As explained earlier, yes, you can make sure no older catalogs can be used by increasing the #version in the .cd (and what jabirulo explains above is probably the same, just from within the program code. I have never made a program with localization, so I see it from the translators POV and only know what is in the .cd and .ct files).
If you change that #version, all catalogs must have a version equal to than (note well: not equal or greater, but exactly equal). So if you change the #version from e.g. 1 to 2, a catalog with version 1.17 or 1.43 or 53.11 will not be loaded, only catalogs with 2.x, e.g. 2.1, 2.42, 2.123 etc. will work.

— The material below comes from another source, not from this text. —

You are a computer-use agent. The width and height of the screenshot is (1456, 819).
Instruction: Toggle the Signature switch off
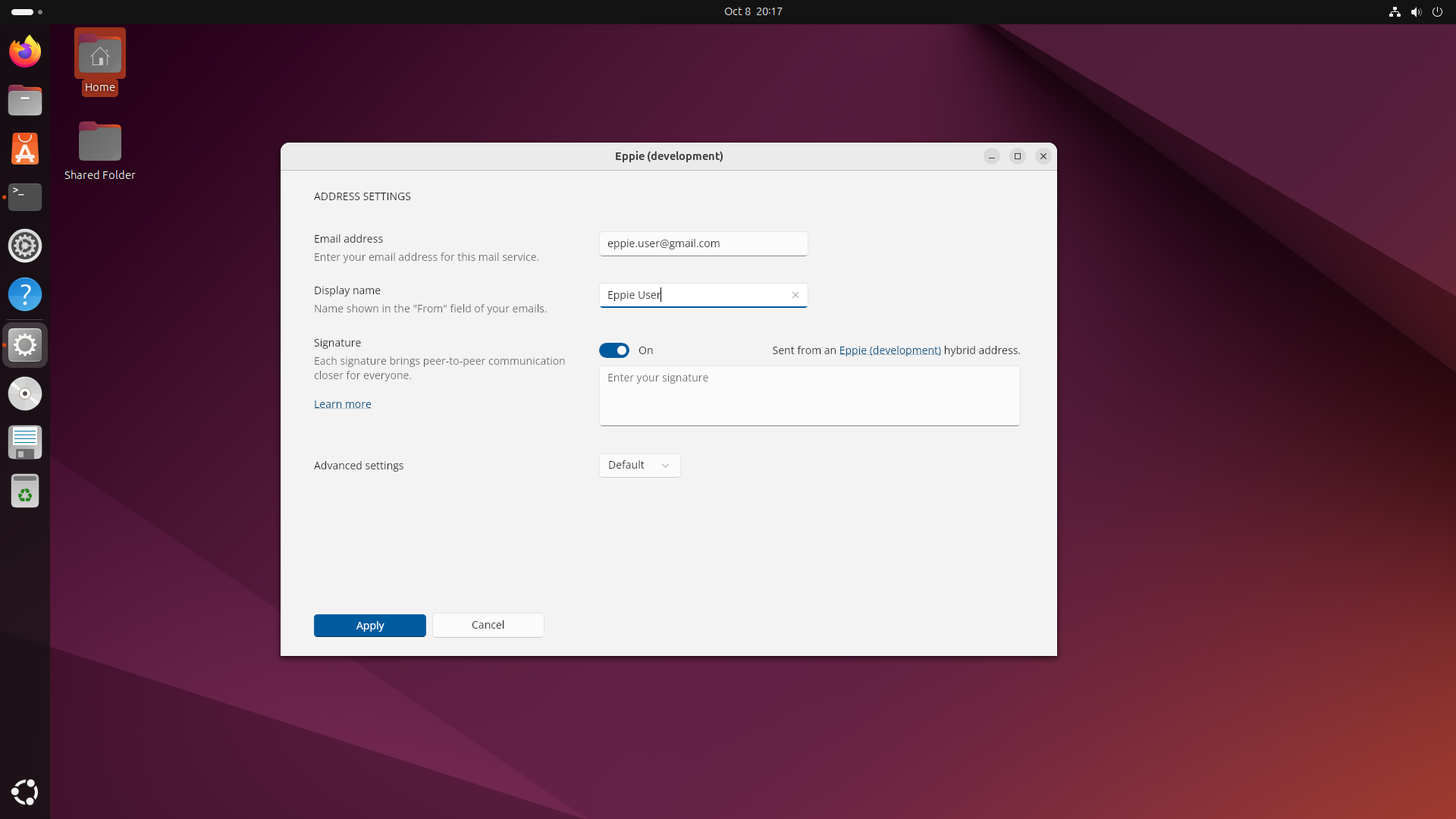click(614, 350)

But if you want to use this to make sure nobody ever uses an obsolete catalog, you will have to increase the #version for each and every new release.
It was never meant for that. It is a mechanism you should use when you at one point absolutely need to restructure your .cd file and simply cannot keep the normal backwards compatibility any more. In the typical project, it will maybe happen once over the entire lifetime of the project.
The intention of the system is to make it possible to use older catalogs as much as possible, letting Locale fall back to secondary user-preferred languages or finally to English when encountering strings not present in the .catalog.
This has worked fine and makes the whole translation work pretty relaxed, as all the translators can provide their revisions when they have time, and in the meantime no big problem is seen by the users, only an occasional English string. But of course only if the IDs are not shifted.
Again, you can choose to work against these intentions, but now I have explained them (to the best of my knowledge).